Canada rains cause city evacuation, shut down major oil pipeline

Officials in Merrit, British Columbia, order residents to leave as floodwaters ‘inundated two bridges’ and forced waste water treatment plant to close.

A view of the Coquihalla Highway following mudslides and flooding in British Columbia, Canada, November 14, 2021 [Courtesy of British Columbia Transportation/via Reuters]

Massive rainstorms have lashed the western Canadian province of British Columbia on Monday, triggering landslides, shutting roads, prompting the evacuation of an entire town and forcing an oil pipeline to close.

Authorities in Merritt, some 200km (124 miles) northeast of Vancouver, ordered all 7,100 citizens to leave after rising waters cut off bridges and forced the wastewater treatment plant to close.

“Continued habitation of the community without sanitary services presents risk of mass sewage back-up and personal health risk,” the city said in an official notice.

Some areas received 200mm (8 inches) of rain on Sunday – the amount they usually see in a month – and the deluge continued on Monday, with roads covered by mud or up to 250mm (10 inches) of water.

“Heavy rains and subsequent mudslides/flooding have impacted various highways in the BC interior,” British Columbia’s transportation ministry said on Twitter.

A view of a road near Popkum following mudslides and flooding in British Columbia, Canada on November 14, 2021 [Courtesy of British Columbia Transportation/via Reuters]

The storms forced the closure of the Trans Mountain pipeline, which takes crude from Alberta to the Pacific Coast. The line has a capacity of 300,000 barrels per day.

Work on a proposed expansion project has also been halted, the operating company said.

Rescuers were deployed to free people trapped for hours in 80-100 cars and trucks between two mudslides near the town of Agassiz, the province’s safety minister, Mike Farnworth, told a news conference.

People may have to be airlifted out, he said, although high winds could “challenge these efforts”.

“The side of the mountain has just come apart,” stranded motorist Paul Deol told the Canadian Broadcasting Corporation (CBC).

Farnworth said there had been “multiple rain-induced incidents” in the southwest and central regions of the province, describing the situation as “dynamic”.

“It is very difficult weather.”

Approximately 29km (18 miles) further east, footage posted to Facebook showed parts of a road had been washed away near the town of Hope.

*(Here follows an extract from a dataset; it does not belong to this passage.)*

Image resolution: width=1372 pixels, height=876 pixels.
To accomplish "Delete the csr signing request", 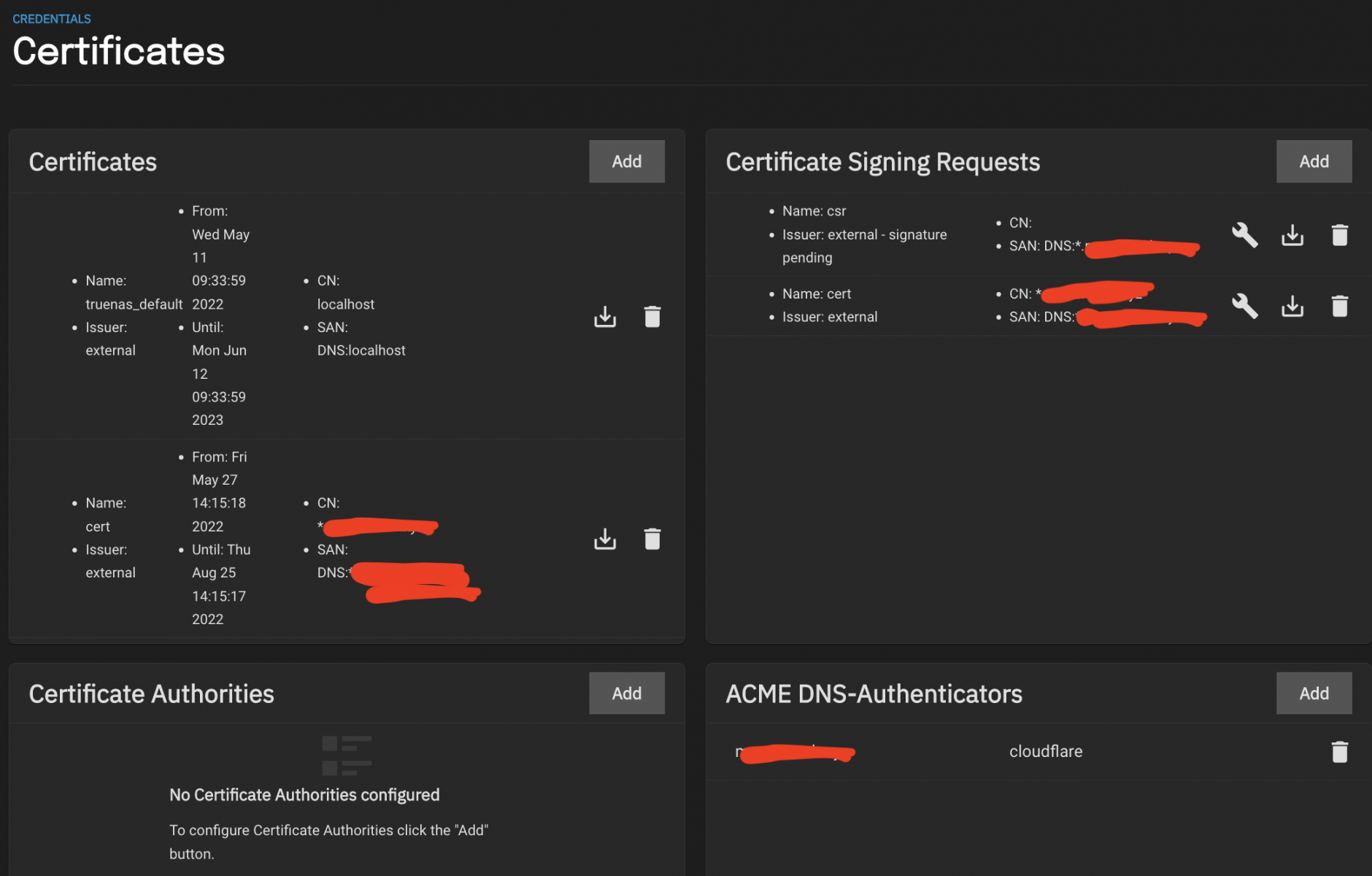I will coord(1340,235).
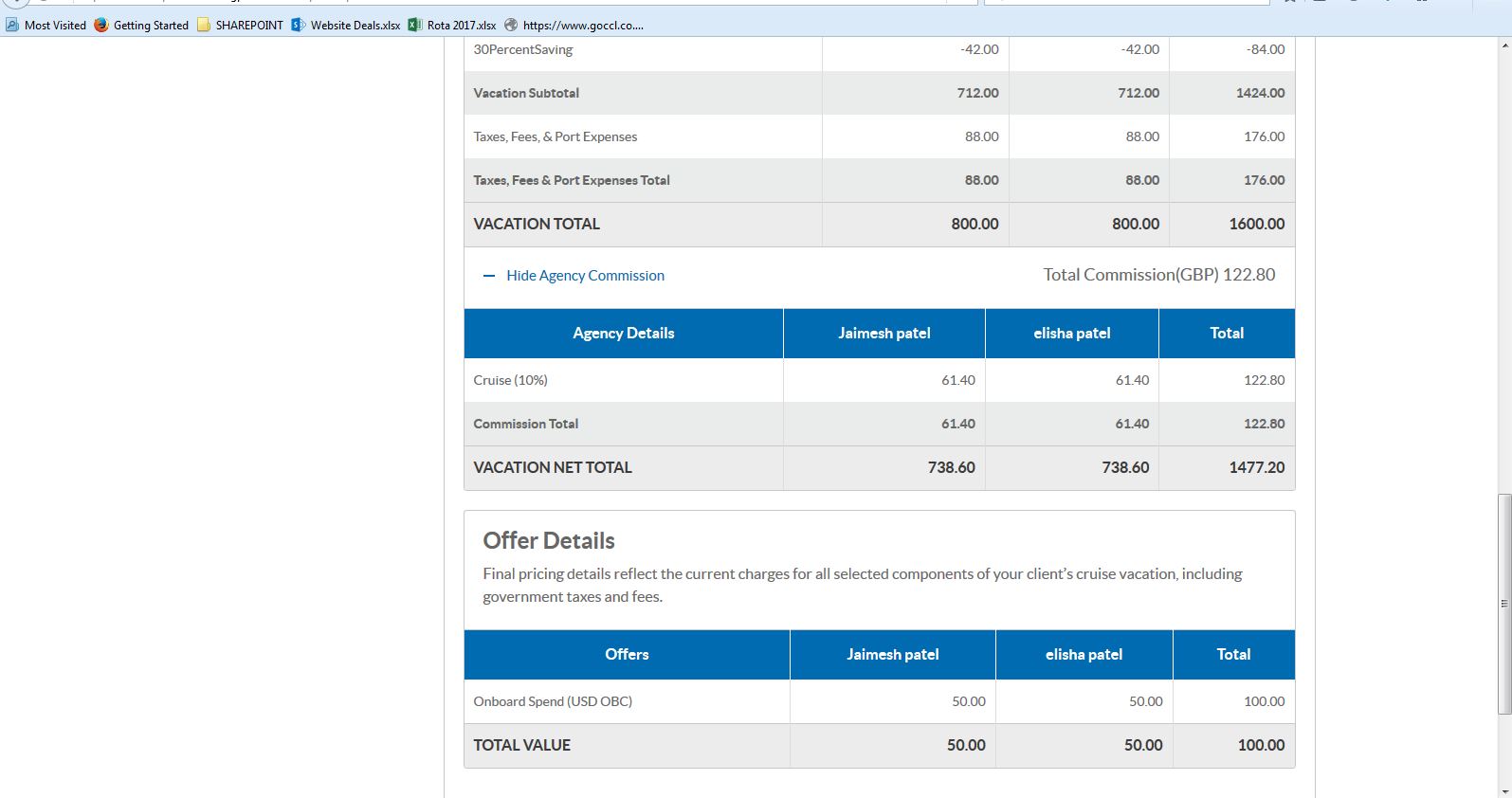The image size is (1512, 798).
Task: Click the minus icon beside Hide Agency Commission
Action: click(x=489, y=276)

In the city of Abbotsford, outside Vancouver, authorities ordered more than 100 homes evacuated in several neighbourhoods threatened by flooding and mudslides.

Gales are due to hit the area later, most likely causing power outages, officials said.

The storm is the second weather-related calamity to hit the Pacific province in just a few months. In late June, temperatures hit a record high killing more than 500 people and prompting blazes that destroyed one town.